> **THE EXERCISE**
Can you express the lines of the material as a JSON list of strings, one string per line, leaving out blank lines?

===== EXTRACTED ENTRIES =====

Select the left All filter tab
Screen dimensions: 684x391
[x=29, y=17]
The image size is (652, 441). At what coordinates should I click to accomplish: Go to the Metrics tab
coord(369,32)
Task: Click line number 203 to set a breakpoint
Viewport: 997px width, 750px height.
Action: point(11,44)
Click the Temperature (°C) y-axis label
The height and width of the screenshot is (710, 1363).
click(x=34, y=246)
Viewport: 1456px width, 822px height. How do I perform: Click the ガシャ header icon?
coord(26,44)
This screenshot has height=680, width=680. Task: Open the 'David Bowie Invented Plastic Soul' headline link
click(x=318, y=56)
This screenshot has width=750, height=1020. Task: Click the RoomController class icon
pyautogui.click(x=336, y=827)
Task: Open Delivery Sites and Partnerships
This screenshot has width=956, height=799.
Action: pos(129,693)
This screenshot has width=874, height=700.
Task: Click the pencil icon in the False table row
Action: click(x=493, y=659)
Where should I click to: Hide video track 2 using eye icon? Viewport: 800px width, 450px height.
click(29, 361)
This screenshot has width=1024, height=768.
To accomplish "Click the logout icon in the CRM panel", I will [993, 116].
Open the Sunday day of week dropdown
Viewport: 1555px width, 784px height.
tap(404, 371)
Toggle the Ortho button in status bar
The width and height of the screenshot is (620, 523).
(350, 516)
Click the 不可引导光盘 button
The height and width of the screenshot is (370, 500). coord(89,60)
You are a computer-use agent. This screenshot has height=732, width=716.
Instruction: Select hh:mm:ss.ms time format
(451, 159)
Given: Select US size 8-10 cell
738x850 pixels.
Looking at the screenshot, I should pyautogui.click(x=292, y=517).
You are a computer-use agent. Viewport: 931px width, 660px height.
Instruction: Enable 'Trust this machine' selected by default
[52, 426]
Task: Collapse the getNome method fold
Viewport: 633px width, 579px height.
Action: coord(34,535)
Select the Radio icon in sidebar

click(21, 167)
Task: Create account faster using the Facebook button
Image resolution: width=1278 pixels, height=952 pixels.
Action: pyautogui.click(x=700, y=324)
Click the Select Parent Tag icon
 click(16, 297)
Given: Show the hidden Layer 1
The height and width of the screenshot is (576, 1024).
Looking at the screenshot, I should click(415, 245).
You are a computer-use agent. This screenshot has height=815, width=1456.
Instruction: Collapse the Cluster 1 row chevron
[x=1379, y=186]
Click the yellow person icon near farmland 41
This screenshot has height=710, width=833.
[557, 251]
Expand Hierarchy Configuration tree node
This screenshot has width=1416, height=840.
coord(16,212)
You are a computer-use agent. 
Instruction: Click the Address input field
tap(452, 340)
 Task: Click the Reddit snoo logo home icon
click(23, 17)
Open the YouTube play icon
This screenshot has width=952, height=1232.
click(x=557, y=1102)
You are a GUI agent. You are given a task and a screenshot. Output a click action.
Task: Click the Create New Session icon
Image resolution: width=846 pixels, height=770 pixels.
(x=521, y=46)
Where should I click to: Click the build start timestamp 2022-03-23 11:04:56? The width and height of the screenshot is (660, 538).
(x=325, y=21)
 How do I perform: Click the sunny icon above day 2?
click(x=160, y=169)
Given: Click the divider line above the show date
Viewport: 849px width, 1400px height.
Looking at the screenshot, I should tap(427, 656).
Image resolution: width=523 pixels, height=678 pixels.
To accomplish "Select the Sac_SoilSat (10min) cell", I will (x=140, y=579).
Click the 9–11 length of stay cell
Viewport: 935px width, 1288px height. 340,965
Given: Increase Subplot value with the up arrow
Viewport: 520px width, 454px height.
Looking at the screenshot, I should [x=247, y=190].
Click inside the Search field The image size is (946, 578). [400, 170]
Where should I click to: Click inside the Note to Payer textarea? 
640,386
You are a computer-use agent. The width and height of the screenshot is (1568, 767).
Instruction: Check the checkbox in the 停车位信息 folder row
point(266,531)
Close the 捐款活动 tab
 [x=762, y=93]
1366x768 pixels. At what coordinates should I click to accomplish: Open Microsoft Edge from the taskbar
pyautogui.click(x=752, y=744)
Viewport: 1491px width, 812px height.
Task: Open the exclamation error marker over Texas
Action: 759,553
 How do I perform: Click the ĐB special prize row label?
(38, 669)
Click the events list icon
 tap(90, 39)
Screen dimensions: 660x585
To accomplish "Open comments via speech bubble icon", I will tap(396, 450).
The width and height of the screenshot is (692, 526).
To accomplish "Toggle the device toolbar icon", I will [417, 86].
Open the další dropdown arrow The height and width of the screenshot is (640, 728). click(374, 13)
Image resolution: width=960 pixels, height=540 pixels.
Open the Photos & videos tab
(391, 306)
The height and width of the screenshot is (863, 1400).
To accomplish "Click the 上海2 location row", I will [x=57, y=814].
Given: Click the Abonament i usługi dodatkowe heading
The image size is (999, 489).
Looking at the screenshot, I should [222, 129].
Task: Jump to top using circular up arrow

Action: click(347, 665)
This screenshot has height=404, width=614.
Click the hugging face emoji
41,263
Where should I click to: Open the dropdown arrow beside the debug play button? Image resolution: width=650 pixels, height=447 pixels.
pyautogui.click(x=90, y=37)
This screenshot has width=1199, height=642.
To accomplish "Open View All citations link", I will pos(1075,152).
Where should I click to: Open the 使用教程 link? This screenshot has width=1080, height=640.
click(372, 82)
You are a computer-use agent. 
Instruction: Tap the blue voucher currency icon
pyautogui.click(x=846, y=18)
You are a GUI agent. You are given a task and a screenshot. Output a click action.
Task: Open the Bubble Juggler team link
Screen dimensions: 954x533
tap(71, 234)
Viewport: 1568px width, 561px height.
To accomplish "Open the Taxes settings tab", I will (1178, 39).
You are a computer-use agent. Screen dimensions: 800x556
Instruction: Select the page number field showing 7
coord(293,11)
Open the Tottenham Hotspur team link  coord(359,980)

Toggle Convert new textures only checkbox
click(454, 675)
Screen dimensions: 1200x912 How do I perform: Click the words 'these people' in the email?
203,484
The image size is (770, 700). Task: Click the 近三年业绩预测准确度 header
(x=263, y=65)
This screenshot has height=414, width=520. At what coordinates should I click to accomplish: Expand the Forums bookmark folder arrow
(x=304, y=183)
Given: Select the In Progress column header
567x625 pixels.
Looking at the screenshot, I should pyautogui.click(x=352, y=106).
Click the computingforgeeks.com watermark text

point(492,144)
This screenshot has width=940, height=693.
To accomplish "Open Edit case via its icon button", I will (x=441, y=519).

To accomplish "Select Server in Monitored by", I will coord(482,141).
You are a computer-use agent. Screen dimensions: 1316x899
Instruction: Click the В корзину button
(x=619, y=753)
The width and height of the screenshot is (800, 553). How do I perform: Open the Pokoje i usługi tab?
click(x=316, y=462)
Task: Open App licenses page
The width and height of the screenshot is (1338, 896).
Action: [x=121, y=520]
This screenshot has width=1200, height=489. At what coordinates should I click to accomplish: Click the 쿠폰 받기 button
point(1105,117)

=====

> **EXERCISE RESPONSE**
[
  "Select the left All filter tab",
  "Screen dimensions: 684x391",
  "[x=29, y=17]",
  "The image size is (652, 441). At what coordinates should I click to accomplish: Go to the Metrics tab",
  "coord(369,32)",
  "Task: Click line number 203 to set a breakpoint",
  "Viewport: 997px width, 750px height.",
  "Action: point(11,44)",
  "Click the Temperature (°C) y-axis label",
  "The height and width of the screenshot is (710, 1363).",
  "click(x=34, y=246)",
  "Viewport: 1456px width, 822px height. How do I perform: Click the ガシャ header icon?",
  "coord(26,44)",
  "This screenshot has height=680, width=680. Task: Open the 'David Bowie Invented Plastic Soul' headline link",
  "click(x=318, y=56)",
  "This screenshot has width=750, height=1020. Task: Click the RoomController class icon",
  "pyautogui.click(x=336, y=827)",
  "Task: Open Delivery Sites and Partnerships",
  "This screenshot has width=956, height=799.",
  "Action: pos(129,693)",
  "This screenshot has width=874, height=700.",
  "Task: Click the pencil icon in the False table row",
  "Action: click(x=493, y=659)",
  "Where should I click to: Hide video track 2 using eye icon? Viewport: 800px width, 450px height.",
  "click(29, 361)",
  "This screenshot has width=1024, height=768.",
  "To accomplish \"Click the logout icon in the CRM panel\", I will [993, 116].",
  "Open the Sunday day of week dropdown",
  "Viewport: 1555px width, 784px height.",
  "tap(404, 371)",
  "Toggle the Ortho button in status bar",
  "The width and height of the screenshot is (620, 523).",
  "(350, 516)",
  "Click the 不可引导光盘 button",
  "The height and width of the screenshot is (370, 500). coord(89,60)",
  "You are a computer-use agent. This screenshot has height=732, width=716.",
  "Instruction: Select hh:mm:ss.ms time format",
  "(451, 159)",
  "Given: Select US size 8-10 cell",
  "738x850 pixels.",
  "Looking at the screenshot, I should pyautogui.click(x=292, y=517).",
  "You are a computer-use agent. Viewport: 931px width, 660px height.",
  "Instruction: Enable 'Trust this machine' selected by default",
  "[52, 426]",
  "Task: Collapse the getNome method fold",
  "Viewport: 633px width, 579px height.",
  "Action: coord(34,535)",
  "Select the Radio icon in sidebar",
  "click(21, 167)",
  "Task: Create account faster using the Facebook button",
  "Image resolution: width=1278 pixels, height=952 pixels.",
  "Action: pyautogui.click(x=700, y=324)",
  "Click the Select Parent Tag icon",
  " click(16, 297)",
  "Given: Show the hidden Layer 1",
  "The height and width of the screenshot is (576, 1024).",
  "Looking at the screenshot, I should click(415, 245).",
  "You are a computer-use agent. This screenshot has height=815, width=1456.",
  "Instruction: Collapse the Cluster 1 row chevron",
  "[x=1379, y=186]",
  "Click the yellow person icon near farmland 41",
  "This screenshot has height=710, width=833.",
  "[557, 251]",
  "Expand Hierarchy Configuration tree node",
  "This screenshot has width=1416, height=840.",
  "coord(16,212)",
  "You are a computer-use agent. ",
  "Instruction: Click the Address input field",
  "tap(452, 340)",
  " Task: Click the Reddit snoo logo home icon",
  "click(23, 17)",
  "Open the YouTube play icon",
  "This screenshot has width=952, height=1232.",
  "click(x=557, y=1102)",
  "You are a GUI agent. You are given a task and a screenshot. Output a click action.",
  "Task: Click the Create New Session icon",
  "Image resolution: width=846 pixels, height=770 pixels.",
  "(x=521, y=46)",
  "Where should I click to: Click the build start timestamp 2022-03-23 11:04:56? The width and height of the screenshot is (660, 538).",
  "(x=325, y=21)",
  " How do I perform: Click the sunny icon above day 2?",
  "click(x=160, y=169)",
  "Given: Click the divider line above the show date",
  "Viewport: 849px width, 1400px height.",
  "Looking at the screenshot, I should tap(427, 656).",
  "Image resolution: width=523 pixels, height=678 pixels.",
  "To accomplish \"Select the Sac_SoilSat (10min) cell\", I will (x=140, y=579).",
  "Click the 9–11 length of stay cell",
  "Viewport: 935px width, 1288px height. 340,965",
  "Given: Increase Subplot value with the up arrow",
  "Viewport: 520px width, 454px height.",
  "Looking at the screenshot, I should [x=247, y=190].",
  "Click inside the Search field The image size is (946, 578). [400, 170]",
  "Where should I click to: Click inside the Note to Payer textarea? ",
  "640,386",
  "You are a computer-use agent. The width and height of the screenshot is (1568, 767).",
  "Instruction: Check the checkbox in the 停车位信息 folder row",
  "point(266,531)",
  "Close the 捐款活动 tab",
  " [x=762, y=93]",
  "1366x768 pixels. At what coordinates should I click to accomplish: Open Microsoft Edge from the taskbar",
  "pyautogui.click(x=752, y=744)",
  "Viewport: 1491px width, 812px height.",
  "Task: Open the exclamation error marker over Texas",
  "Action: 759,553",
  " How do I perform: Click the ĐB special prize row label?",
  "(38, 669)",
  "Click the events list icon",
  " tap(90, 39)",
  "Screen dimensions: 660x585",
  "To accomplish \"Open comments via speech bubble icon\", I will tap(396, 450).",
  "The width and height of the screenshot is (692, 526).",
  "To accomplish \"Toggle the device toolbar icon\", I will [417, 86].",
  "Open the další dropdown arrow The height and width of the screenshot is (640, 728). click(374, 13)",
  "Image resolution: width=960 pixels, height=540 pixels.",
  "Open the Photos & videos tab",
  "(391, 306)",
  "The height and width of the screenshot is (863, 1400).",
  "To accomplish \"Click the 上海2 location row\", I will [x=57, y=814].",
  "Given: Click the Abonament i usługi dodatkowe heading",
  "The image size is (999, 489).",
  "Looking at the screenshot, I should [222, 129].",
  "Task: Jump to top using circular up arrow",
  "Action: click(347, 665)",
  "This screenshot has height=404, width=614.",
  "Click the hugging face emoji",
  "41,263",
  "Where should I click to: Open the dropdown arrow beside the debug play button? Image resolution: width=650 pixels, height=447 pixels.",
  "pyautogui.click(x=90, y=37)",
  "This screenshot has width=1199, height=642.",
  "To accomplish \"Open View All citations link\", I will pos(1075,152).",
  "Where should I click to: Open the 使用教程 link? This screenshot has width=1080, height=640.",
  "click(372, 82)",
  "You are a computer-use agent. ",
  "Instruction: Tap the blue voucher currency icon",
  "pyautogui.click(x=846, y=18)",
  "You are a GUI agent. You are given a task and a screenshot. Output a click action.",
  "Task: Open the Bubble Juggler team link",
  "Screen dimensions: 954x533",
  "tap(71, 234)",
  "Viewport: 1568px width, 561px height.",
  "To accomplish \"Open the Taxes settings tab\", I will (1178, 39).",
  "You are a computer-use agent. Screen dimensions: 800x556",
  "Instruction: Select the page number field showing 7",
  "coord(293,11)",
  "Open the Tottenham Hotspur team link  coord(359,980)",
  "Toggle Convert new textures only checkbox",
  "click(454, 675)",
  "Screen dimensions: 1200x912 How do I perform: Click the words 'these people' in the email?",
  "203,484",
  "The image size is (770, 700). Task: Click the 近三年业绩预测准确度 header",
  "(x=263, y=65)",
  "This screenshot has height=414, width=520. At what coordinates should I click to accomplish: Expand the Forums bookmark folder arrow",
  "(x=304, y=183)",
  "Given: Select the In Progress column header",
  "567x625 pixels.",
  "Looking at the screenshot, I should pyautogui.click(x=352, y=106).",
  "Click the computingforgeeks.com watermark text",
  "point(492,144)",
  "This screenshot has width=940, height=693.",
  "To accomplish \"Open Edit case via its icon button\", I will (x=441, y=519).",
  "To accomplish \"Select Server in Monitored by\", I will coord(482,141).",
  "You are a computer-use agent. Screen dimensions: 1316x899",
  "Instruction: Click the В корзину button",
  "(x=619, y=753)",
  "The width and height of the screenshot is (800, 553). How do I perform: Open the Pokoje i usługi tab?",
  "click(x=316, y=462)",
  "Task: Open App licenses page",
  "The width and height of the screenshot is (1338, 896).",
  "Action: [x=121, y=520]",
  "This screenshot has width=1200, height=489. At what coordinates should I click to accomplish: Click the 쿠폰 받기 button",
  "point(1105,117)"
]